Start of TASK MATERIAL
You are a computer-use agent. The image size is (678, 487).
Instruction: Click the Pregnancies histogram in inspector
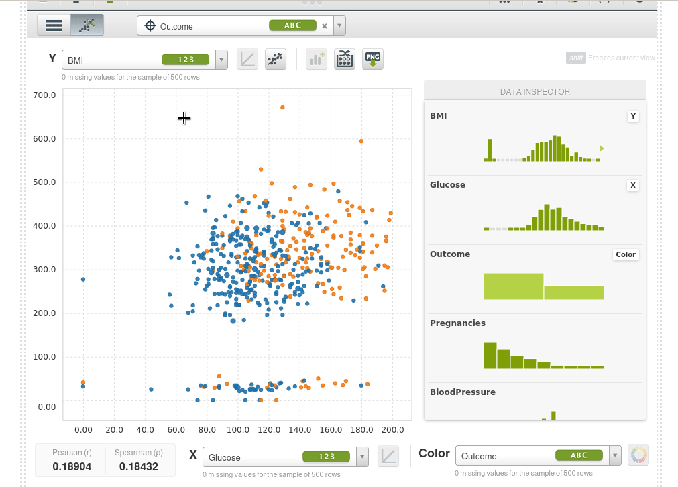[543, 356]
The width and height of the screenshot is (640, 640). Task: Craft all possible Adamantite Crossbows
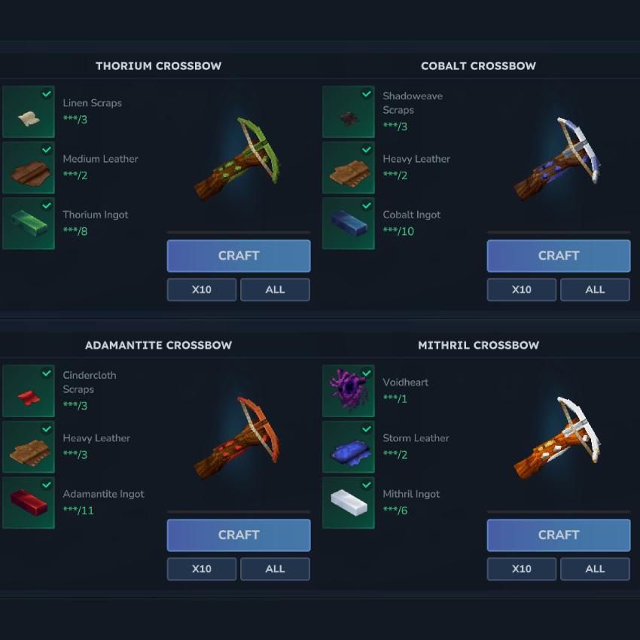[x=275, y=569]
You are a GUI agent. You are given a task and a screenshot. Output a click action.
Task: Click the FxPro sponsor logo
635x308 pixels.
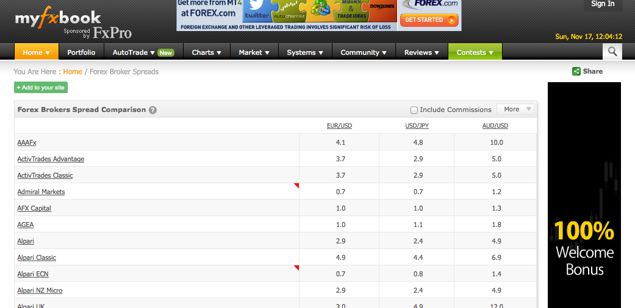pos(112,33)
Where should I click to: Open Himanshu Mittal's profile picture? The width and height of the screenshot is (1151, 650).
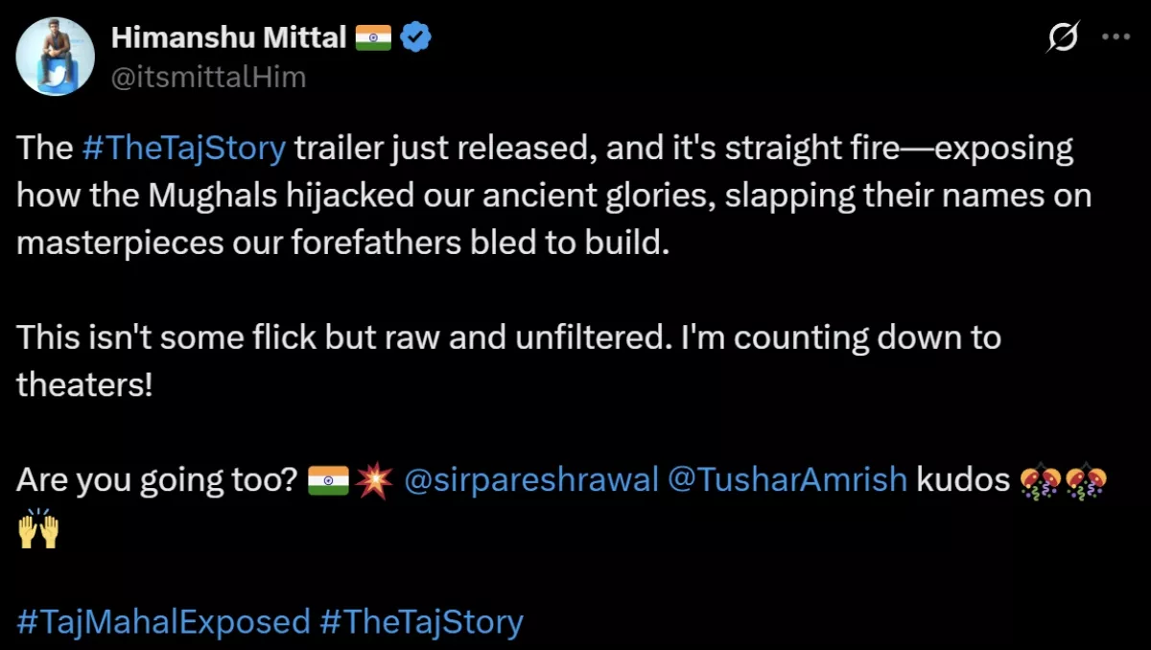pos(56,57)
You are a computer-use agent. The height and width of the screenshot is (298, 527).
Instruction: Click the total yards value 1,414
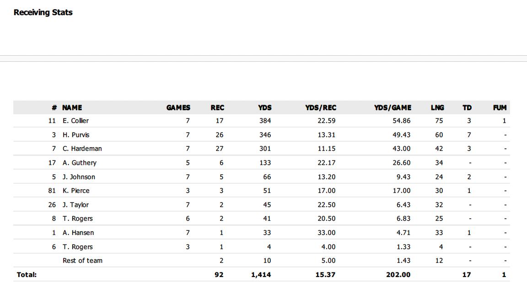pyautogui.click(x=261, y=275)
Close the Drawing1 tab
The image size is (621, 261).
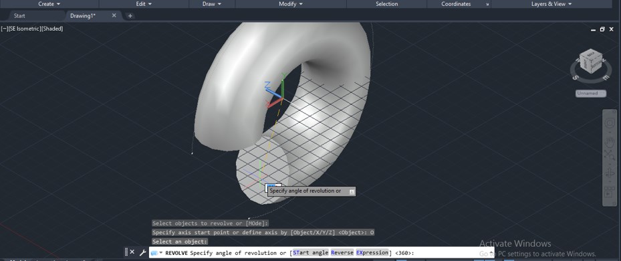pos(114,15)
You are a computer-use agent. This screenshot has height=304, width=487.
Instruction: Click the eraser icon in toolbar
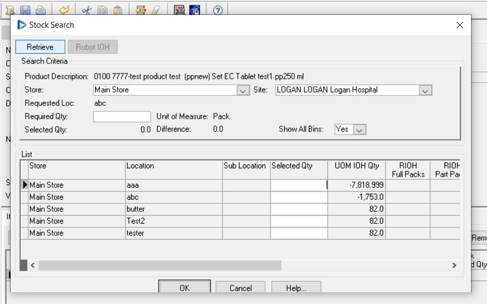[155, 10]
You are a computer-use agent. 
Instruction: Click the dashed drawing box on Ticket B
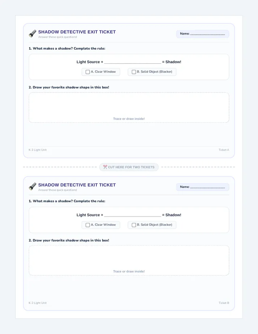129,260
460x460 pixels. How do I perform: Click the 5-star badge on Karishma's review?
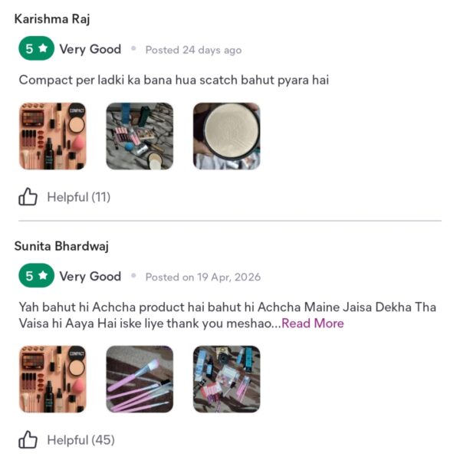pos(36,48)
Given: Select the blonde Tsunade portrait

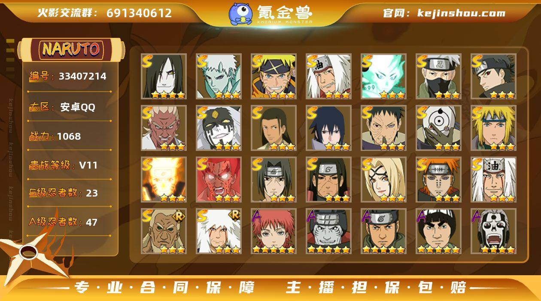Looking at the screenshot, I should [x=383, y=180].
End of TASK MATERIAL
* [WHAT IS REQUIRED] When a line in the data contains the string "agent", copy that line.

* [OUTPUT BELOW]
You are a computer-use agent. The image size is (678, 487).
You are a GUI agent. You are given a task and a screenshot. Output a click action.
You are a computer-use agent. The height and width of the screenshot is (298, 527).
You are a computer-use agent. This screenshot has height=304, width=487.
You are a computer-use agent. 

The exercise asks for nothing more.